By Richard Lee | November 13th, 2013

Zambia’s Technical Drafting Committee deserves a very loud and sustained round of applause. As well as the vocal support of people across Zambia and, indeed, across southern Africa.

Because the members of the committee tasked with drafting the final version of Zambia’s new constitution have done something that very few officials, technocrats or bureaucrats ever do – they have refused to bow to the illegitimate demands of the authorities and have sided, instead, with the wishes of the public rather than the president.

In a remarkable move last week, the committee refused to sign its Final Report because the Minister of Justice, the powerful and increasingly unaccountable Wynter Kabimba, had ordered them to print just 10 copies of the final draft constitution and hand them all over to the presidency – in clear contravention of the committee’s original mandate and terms of reference, which stated that the committee would simultaneously hand the draft to the government and publicise it for all Zambians to see.

When the Minister gave his order, few believed that the committee would refuse to follow his instructions. The committee had, after all, been appointed by President Sata and so it was expected that they would meekly submit (as so many other presidentially-appointed committees and commissions across SADC have done) to the will of his minister and deliver all 10 copies to State House.

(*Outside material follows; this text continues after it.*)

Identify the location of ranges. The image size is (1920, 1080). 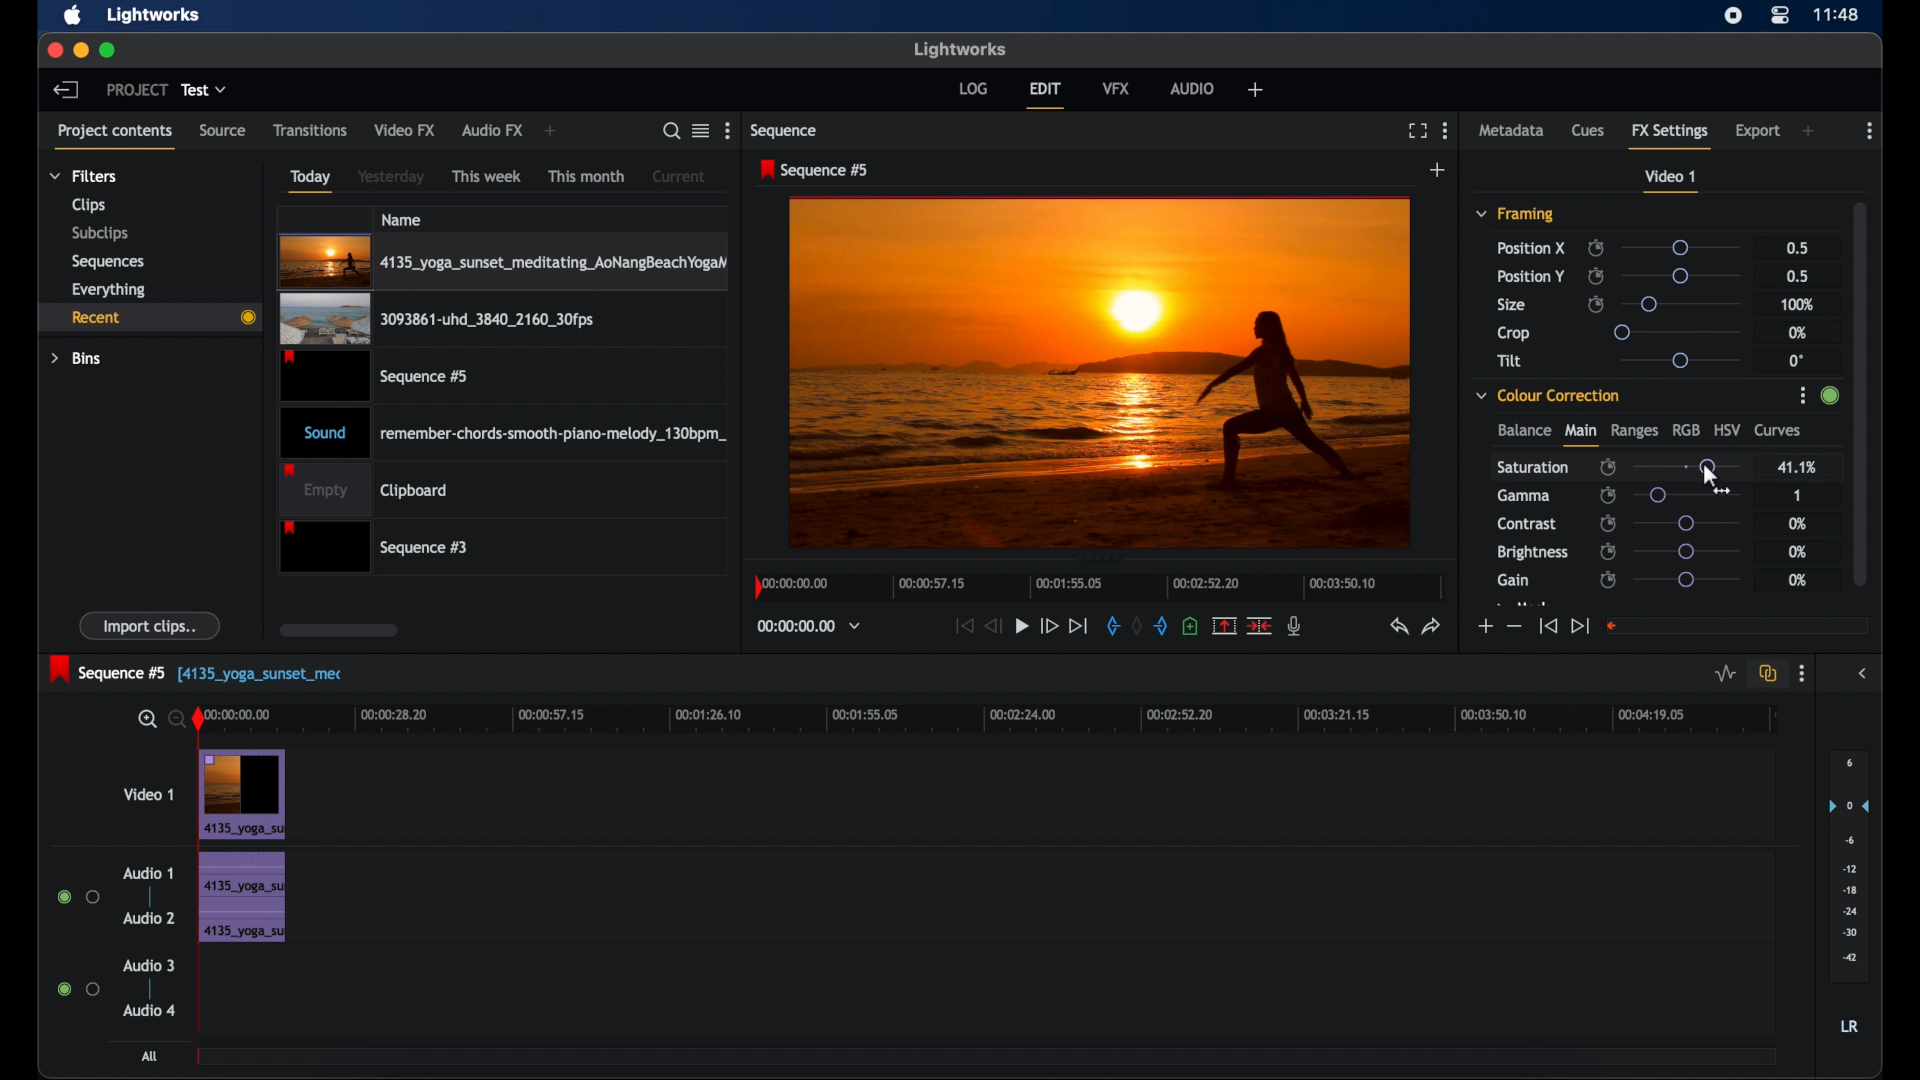
(1634, 431).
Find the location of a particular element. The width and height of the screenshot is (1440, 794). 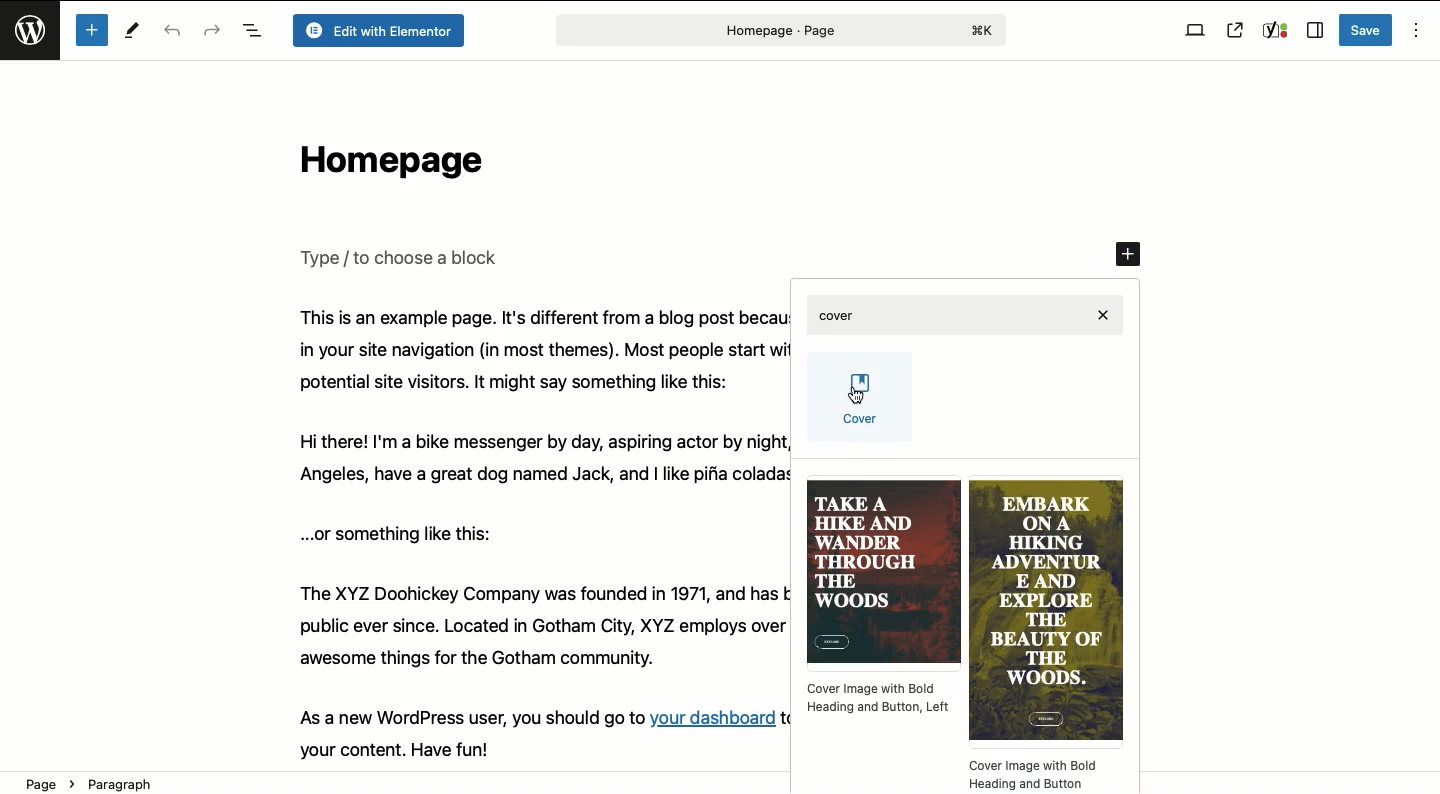

Sidebar is located at coordinates (1314, 31).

But they didn’t. Instead, they came out fighting – publicly rejecting the government’s order, stressing that they were not prepared to be part of a conspiracy of silence, and calling for a meeting with the president.

The public statement sent shockwaves through the country, galvanising all those – including the majority of Zambians, opposition parties and civil society – who wanted the constitutional process to be open, transparent and truly people-driven.

And they have now made it very hard for the Patriotic Front government to keep the draft under wraps. The authorities have been able to push for complete control over the draft until now – with many believing that they must be intent on altering it in some way in secret sessions in State House – because they thought they had complete control over the technical committee.

It must have been a real shock for them to find that this was not true – and that the committee had a will of its own.